▶ [Exercise aim]: Every line in the material below that includes "value" should be copied.

▶ [Data for this task]:
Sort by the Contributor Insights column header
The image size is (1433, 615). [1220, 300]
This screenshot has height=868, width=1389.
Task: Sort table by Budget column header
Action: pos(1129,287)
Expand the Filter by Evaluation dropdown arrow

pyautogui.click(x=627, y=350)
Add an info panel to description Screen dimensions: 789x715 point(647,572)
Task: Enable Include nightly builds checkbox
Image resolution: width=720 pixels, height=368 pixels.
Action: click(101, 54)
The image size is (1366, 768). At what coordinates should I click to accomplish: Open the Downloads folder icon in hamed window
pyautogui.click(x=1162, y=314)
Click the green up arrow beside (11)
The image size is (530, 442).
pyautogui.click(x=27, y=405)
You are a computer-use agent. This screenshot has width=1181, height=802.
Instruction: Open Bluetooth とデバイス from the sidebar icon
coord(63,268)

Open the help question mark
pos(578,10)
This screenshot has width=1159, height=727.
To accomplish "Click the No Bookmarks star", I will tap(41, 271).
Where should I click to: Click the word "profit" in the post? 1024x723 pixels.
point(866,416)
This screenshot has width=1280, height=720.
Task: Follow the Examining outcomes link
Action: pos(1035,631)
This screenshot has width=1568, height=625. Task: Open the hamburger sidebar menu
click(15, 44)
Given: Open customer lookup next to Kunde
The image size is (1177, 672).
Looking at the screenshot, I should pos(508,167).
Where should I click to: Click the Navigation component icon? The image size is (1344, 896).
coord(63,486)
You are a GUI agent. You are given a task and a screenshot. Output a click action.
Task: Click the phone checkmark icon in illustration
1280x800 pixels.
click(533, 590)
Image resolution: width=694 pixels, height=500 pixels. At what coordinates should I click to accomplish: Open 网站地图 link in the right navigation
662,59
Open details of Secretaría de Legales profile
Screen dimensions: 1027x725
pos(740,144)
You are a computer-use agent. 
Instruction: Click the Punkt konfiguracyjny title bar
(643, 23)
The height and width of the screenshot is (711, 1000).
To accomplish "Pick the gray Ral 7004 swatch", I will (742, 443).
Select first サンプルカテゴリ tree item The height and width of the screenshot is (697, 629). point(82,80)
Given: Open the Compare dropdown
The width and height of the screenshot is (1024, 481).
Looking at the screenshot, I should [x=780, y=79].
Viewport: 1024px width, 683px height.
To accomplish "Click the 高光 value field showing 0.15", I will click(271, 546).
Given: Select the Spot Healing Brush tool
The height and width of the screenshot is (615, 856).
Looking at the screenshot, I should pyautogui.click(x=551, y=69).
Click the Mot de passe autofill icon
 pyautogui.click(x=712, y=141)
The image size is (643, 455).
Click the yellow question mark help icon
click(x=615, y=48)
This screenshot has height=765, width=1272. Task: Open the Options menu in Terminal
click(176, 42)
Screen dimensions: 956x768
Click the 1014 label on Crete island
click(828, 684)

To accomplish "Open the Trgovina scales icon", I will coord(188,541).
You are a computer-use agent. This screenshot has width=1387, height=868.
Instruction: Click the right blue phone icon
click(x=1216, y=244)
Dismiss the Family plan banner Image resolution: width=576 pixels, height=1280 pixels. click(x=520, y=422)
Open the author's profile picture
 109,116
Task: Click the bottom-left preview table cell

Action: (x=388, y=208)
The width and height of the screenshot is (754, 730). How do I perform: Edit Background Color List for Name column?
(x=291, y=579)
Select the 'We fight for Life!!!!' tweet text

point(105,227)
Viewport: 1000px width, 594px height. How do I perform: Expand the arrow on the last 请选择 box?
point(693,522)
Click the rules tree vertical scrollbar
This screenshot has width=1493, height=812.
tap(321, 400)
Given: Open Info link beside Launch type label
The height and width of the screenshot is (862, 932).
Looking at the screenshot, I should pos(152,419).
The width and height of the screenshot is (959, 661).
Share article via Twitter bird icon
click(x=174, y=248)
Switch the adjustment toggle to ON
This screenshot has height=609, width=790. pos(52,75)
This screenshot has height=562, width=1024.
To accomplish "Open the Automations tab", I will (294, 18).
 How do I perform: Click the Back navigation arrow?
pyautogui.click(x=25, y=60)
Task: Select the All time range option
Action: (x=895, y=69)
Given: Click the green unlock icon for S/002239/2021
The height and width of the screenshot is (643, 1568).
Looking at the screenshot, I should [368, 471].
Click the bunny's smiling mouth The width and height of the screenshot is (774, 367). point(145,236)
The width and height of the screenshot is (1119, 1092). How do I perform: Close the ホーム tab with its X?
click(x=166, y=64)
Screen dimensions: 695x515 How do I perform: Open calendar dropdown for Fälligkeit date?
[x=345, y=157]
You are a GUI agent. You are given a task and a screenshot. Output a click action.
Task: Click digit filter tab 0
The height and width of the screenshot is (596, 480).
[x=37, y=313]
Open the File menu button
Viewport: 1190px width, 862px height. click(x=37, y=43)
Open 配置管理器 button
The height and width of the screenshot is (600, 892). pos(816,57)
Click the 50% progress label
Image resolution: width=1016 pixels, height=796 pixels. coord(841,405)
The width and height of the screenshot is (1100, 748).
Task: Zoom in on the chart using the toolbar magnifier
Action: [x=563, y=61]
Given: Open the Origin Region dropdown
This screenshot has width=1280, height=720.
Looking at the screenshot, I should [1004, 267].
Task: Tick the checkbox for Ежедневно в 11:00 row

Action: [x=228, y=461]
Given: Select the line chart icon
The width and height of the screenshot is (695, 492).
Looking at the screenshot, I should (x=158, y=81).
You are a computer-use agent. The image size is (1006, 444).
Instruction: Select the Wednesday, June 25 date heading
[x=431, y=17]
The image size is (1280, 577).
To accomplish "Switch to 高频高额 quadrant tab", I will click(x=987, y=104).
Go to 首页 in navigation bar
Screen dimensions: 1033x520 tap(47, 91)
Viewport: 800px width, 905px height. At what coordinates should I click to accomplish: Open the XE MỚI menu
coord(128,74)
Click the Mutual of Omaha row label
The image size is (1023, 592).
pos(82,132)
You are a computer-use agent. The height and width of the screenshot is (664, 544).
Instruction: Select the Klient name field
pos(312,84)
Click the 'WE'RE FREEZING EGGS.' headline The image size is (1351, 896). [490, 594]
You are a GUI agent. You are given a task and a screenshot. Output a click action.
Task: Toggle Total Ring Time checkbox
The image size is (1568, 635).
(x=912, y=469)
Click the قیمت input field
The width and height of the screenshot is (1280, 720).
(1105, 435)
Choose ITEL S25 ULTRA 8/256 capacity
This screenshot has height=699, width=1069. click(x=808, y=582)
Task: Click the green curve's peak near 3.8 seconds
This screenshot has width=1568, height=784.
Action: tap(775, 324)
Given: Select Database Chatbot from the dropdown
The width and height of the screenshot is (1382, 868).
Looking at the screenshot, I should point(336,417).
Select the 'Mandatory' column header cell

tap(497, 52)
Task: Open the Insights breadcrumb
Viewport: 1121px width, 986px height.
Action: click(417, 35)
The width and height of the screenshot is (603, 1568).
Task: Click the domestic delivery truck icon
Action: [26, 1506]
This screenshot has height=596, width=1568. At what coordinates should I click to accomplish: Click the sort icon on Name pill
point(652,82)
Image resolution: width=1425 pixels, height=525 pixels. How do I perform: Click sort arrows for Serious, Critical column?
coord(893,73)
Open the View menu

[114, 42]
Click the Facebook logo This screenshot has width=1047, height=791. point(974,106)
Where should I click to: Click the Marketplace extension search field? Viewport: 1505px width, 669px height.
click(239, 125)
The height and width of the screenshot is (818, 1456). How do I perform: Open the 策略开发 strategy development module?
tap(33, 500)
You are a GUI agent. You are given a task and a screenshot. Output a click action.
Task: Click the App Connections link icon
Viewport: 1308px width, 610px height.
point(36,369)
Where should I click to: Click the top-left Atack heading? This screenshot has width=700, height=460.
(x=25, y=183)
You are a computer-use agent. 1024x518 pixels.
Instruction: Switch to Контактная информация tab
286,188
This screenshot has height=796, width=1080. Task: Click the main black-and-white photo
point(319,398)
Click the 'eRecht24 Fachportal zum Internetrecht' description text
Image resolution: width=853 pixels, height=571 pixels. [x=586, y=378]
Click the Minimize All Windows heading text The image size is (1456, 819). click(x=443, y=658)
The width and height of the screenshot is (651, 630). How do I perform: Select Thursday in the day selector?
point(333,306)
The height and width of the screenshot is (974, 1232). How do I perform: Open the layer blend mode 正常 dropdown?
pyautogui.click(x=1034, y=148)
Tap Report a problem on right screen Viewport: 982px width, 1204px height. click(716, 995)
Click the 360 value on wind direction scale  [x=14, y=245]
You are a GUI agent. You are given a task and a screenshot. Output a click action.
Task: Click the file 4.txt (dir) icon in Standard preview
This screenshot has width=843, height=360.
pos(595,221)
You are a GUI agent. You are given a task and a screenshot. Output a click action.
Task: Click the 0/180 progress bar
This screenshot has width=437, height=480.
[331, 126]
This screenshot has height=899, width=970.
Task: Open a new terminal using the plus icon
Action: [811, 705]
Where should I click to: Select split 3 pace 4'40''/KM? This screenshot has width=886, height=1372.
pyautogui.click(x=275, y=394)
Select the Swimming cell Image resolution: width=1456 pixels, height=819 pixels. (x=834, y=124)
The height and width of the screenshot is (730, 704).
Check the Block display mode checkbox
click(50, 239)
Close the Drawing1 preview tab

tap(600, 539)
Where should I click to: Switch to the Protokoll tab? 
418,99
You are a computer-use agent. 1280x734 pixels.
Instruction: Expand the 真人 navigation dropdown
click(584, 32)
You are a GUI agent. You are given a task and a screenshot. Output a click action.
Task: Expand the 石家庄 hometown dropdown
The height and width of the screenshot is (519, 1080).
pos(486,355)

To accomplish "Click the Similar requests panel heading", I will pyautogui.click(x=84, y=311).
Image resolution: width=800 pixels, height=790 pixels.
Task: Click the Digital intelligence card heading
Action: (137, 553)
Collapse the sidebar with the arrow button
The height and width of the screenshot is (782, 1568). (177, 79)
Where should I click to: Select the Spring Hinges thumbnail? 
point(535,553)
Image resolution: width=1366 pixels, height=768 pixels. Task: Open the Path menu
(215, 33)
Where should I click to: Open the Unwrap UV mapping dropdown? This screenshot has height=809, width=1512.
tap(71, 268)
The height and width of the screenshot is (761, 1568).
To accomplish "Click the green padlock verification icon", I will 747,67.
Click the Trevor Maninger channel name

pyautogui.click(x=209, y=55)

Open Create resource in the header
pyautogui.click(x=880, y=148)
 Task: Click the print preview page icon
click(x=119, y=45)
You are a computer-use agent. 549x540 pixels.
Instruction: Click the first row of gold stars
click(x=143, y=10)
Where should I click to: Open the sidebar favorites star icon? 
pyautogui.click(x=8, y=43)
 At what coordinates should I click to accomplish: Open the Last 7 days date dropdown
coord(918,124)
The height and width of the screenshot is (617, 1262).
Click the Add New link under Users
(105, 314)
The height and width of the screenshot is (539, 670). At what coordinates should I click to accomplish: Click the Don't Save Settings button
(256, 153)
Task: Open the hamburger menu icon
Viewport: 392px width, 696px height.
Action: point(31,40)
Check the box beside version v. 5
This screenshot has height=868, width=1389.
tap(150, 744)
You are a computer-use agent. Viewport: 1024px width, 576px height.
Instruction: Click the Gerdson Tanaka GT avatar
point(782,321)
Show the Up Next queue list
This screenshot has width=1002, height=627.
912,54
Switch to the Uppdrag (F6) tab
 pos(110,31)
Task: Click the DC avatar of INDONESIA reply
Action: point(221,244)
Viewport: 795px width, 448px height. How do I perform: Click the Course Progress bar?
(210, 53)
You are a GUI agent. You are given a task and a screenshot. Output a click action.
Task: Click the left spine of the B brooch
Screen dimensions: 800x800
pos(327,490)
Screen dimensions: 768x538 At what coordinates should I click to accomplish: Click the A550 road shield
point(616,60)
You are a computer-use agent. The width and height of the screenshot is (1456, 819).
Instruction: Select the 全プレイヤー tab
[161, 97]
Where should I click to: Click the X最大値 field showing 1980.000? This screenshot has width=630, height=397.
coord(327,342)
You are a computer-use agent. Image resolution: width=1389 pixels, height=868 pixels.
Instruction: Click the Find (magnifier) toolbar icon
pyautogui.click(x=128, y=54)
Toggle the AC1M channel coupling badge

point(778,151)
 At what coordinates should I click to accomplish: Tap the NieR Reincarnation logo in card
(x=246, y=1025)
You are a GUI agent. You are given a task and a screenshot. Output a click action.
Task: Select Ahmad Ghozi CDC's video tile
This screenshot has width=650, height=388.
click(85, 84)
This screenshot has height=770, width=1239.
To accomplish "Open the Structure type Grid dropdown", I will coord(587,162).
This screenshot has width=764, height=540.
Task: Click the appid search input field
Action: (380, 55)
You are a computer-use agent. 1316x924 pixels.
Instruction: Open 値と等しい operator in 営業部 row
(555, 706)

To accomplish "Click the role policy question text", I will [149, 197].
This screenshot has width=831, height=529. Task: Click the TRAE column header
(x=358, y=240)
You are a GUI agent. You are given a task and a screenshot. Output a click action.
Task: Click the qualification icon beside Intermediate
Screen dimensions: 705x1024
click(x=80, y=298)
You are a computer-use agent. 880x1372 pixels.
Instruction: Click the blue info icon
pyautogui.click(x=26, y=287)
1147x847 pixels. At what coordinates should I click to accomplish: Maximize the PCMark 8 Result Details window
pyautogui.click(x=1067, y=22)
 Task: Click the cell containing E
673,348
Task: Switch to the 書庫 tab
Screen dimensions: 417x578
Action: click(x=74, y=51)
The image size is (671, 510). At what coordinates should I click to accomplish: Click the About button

▶ [Solution to the problem]:
To accomplish "Click the 高光 value field showing 0.15", I will click(271, 546).
Click the 360 value on wind direction scale  [x=14, y=245]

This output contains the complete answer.